Activity
What number of lines in the records below hold the word "agent"? Give that number alone.

Exercise inputs

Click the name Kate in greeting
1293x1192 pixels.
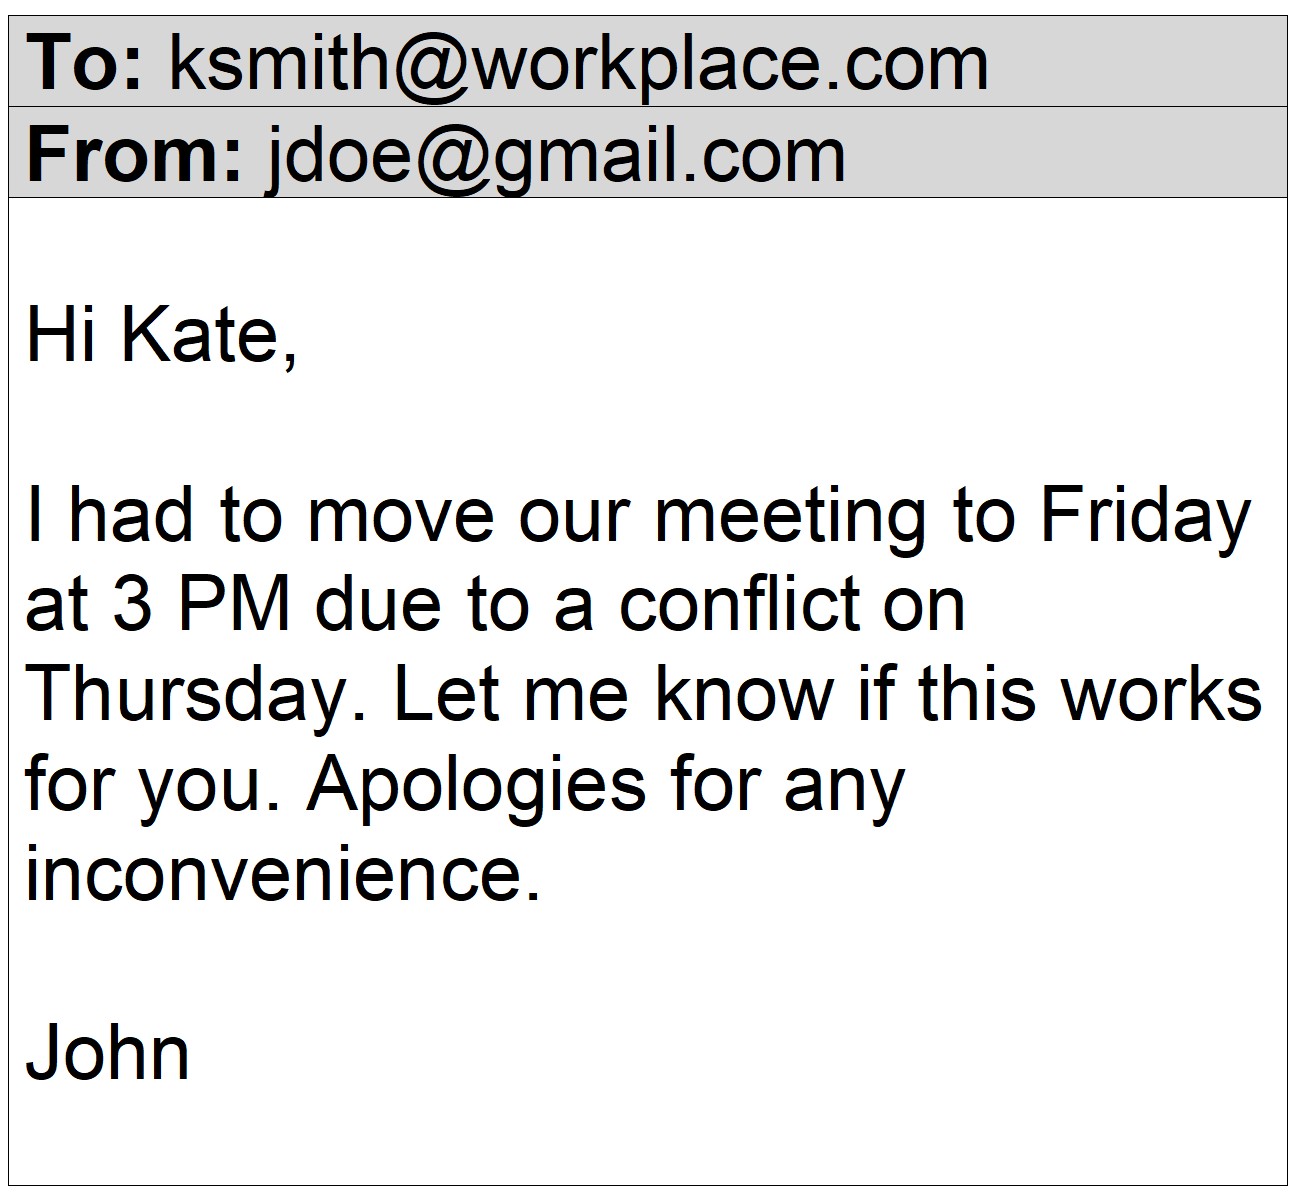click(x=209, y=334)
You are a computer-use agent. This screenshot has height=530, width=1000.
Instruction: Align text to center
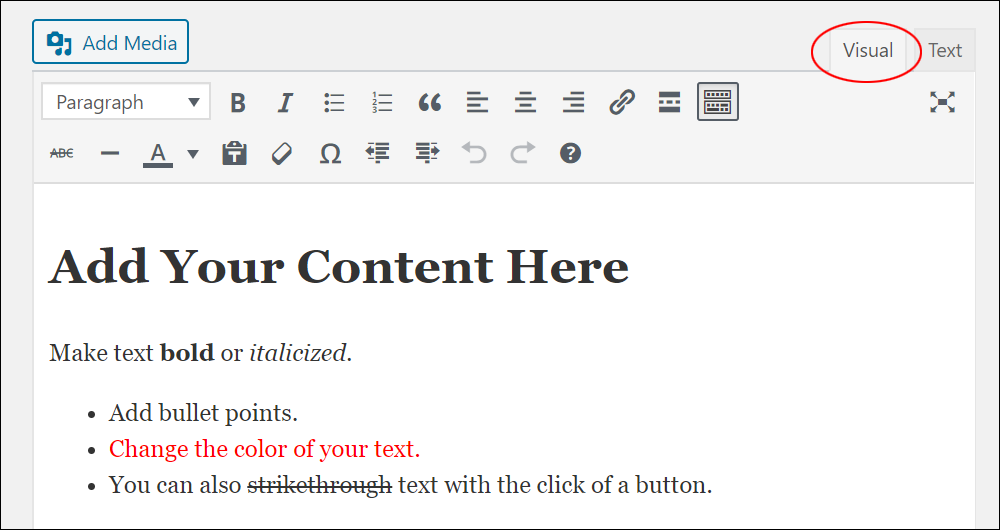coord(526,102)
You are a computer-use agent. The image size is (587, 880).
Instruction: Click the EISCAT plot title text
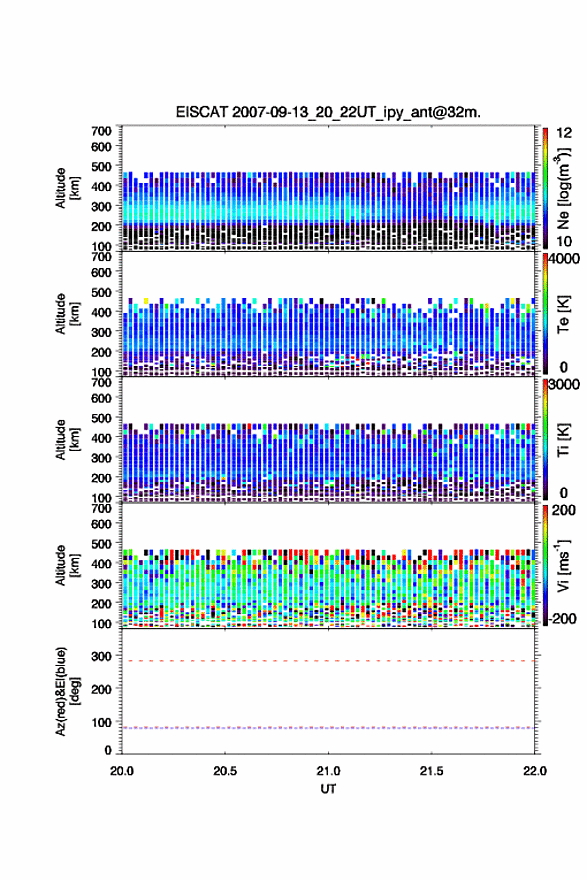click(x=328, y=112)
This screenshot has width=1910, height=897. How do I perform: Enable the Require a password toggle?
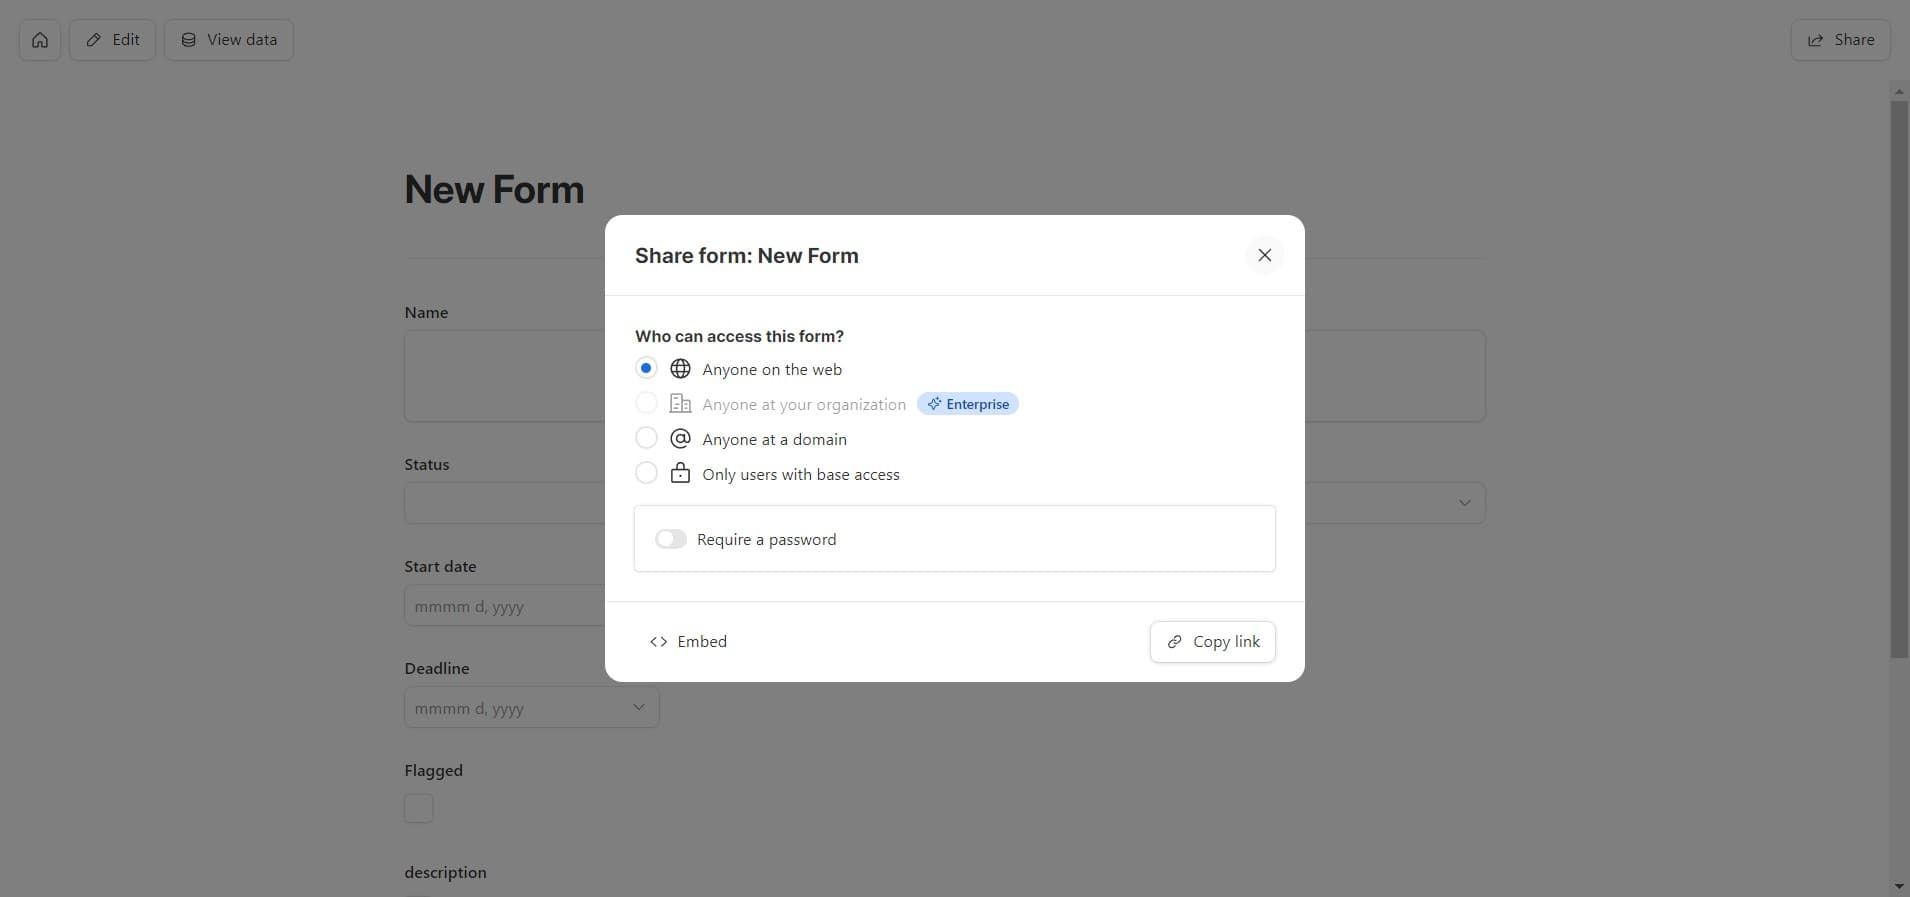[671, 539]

==

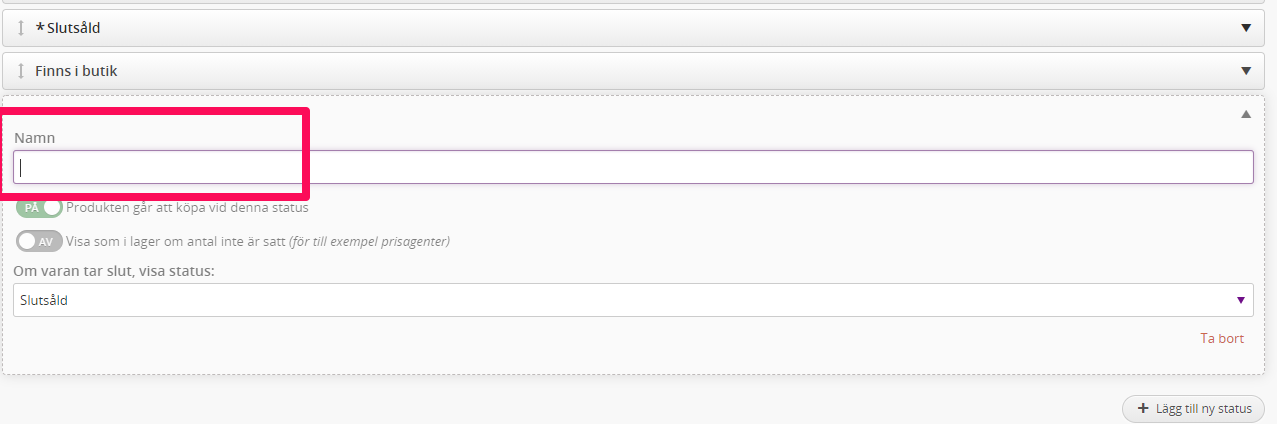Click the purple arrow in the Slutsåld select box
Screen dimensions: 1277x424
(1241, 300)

Answer to the problem
2